La muerte en las venas

Hermano Pablo
Colaborador
Salieron de México hacia el norte, en dirección a la frontera con los Estados Unidos. Eran una familia feliz: Carlos González, su esposa Marta Patricia, tres hijos varones y una niña pequeña. Traían sus alforjas llenas. Llenas de ilusiones, de esperanzas, de ansias de progreso, de salud y de optimismo. Con expectación de ilusiones cumplidas cruzaron la frontera y llegaron a Los Ángeles, California. Carlos halló trabajo, y por algunos meses todo les fue bien. Pero entonces Marta, su esposa, comenzó a sentirse mal.
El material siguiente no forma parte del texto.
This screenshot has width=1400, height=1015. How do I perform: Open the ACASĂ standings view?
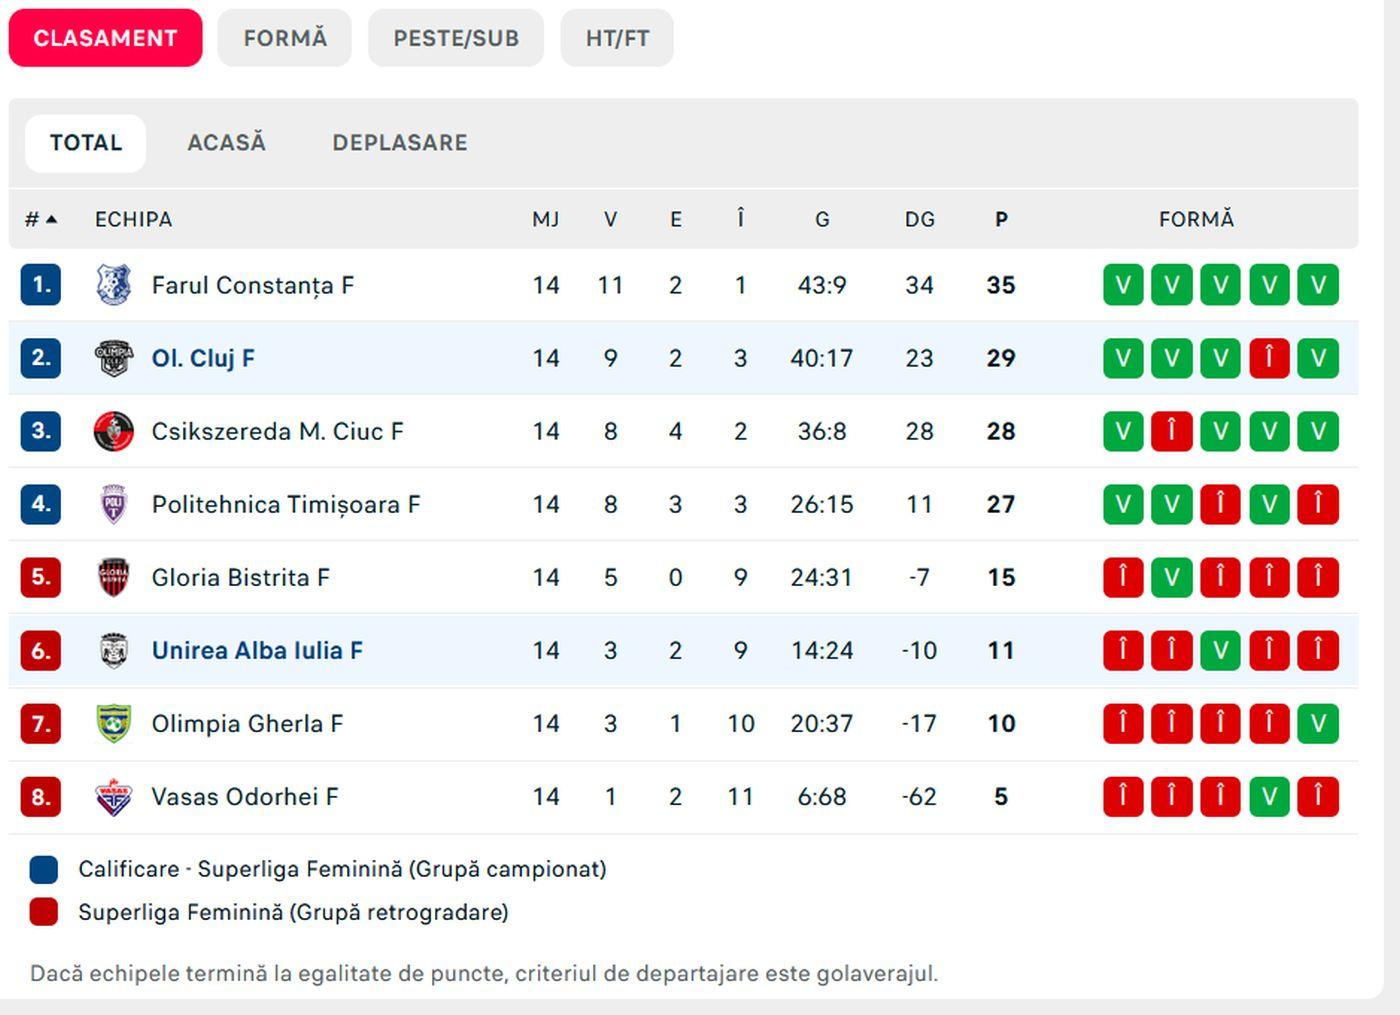click(227, 142)
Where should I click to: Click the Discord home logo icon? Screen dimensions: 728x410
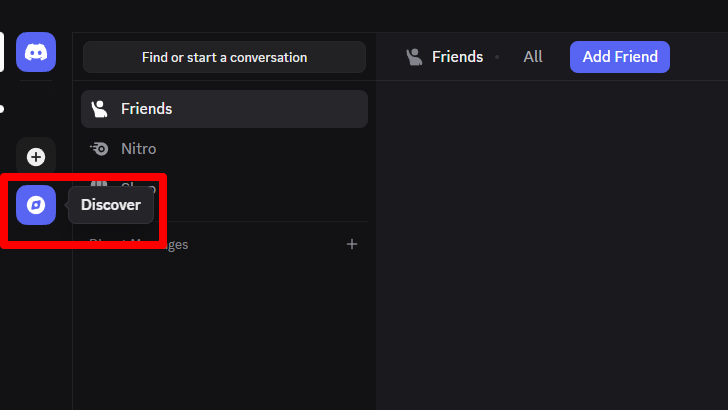coord(36,52)
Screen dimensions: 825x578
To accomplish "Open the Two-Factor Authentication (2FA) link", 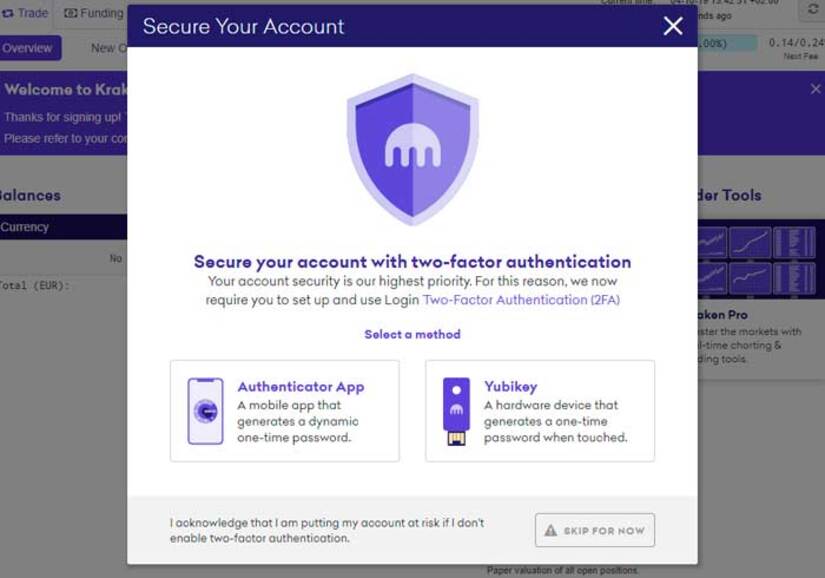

Al principio era una especie de debilidad, pero muy pronto se manifestaron otros síntomas. Al hacerse los exámenes de rigor descubrieron la triste verdad. No sólo habían traído a las nuevas tierras ilusiones y esperanzas y optimismo. Marta Patricia traía, también, el temido virus del SIDA. Lo había contraído, inocentemente, en una transfusión sanguínea. Marta murió al año de su arribo a la gran ciudad, y Carlos, su esposo, habiendo sido contagiado, murió seis meses después. La pareja González ignoraba por completo que en esa sangre rica, roja y joven de Marta Patricia ya flotaba, inadvertido, silencioso, oculto, el implacable flagelo que no perdona. Carlos y Marta son representan esos enfermos de SIDA llamados inocentes. Inocentes porque contrajeron la enfermedad sin buscarla, sin intercambiar agujas infectadas, sin darse a la inmoralidad sexual, sin practicar la homosexualidad. Fueron víctimas inocentes del pecado de otros. ¿Cuándo hemos de comprender que todo lo que sembramos, irremisiblemente cosecharemos? Esa es una ley que no tiene variación. Es más, no sólo provocamos la cosecha dolorosa en nosotros mismos, sino que la regamos, también, en otros. Comprendamos algo muy importante. No es que Dios nos imponga leyes para que suframos. No es la ley lo que castiga sino la violación de la ley. No son las leyes de tránsito lo que causa accidentes sino el quebrantamiento de esas leyes. La única forma en que nos puede ir bien en esta vida es si obedecemos en su totalidad las normas morales de Dios, si hacemos de Cristo, su Hijo, el Señor de nuestra vida. Y eso no es difícil. Sólo tenemos que rendirnos a Cristo. Primero le pedimos que perdone nuestros pecados, y luego prometemos serle fiel hasta la muerte. Él espera que lo busquemos de todo corazón.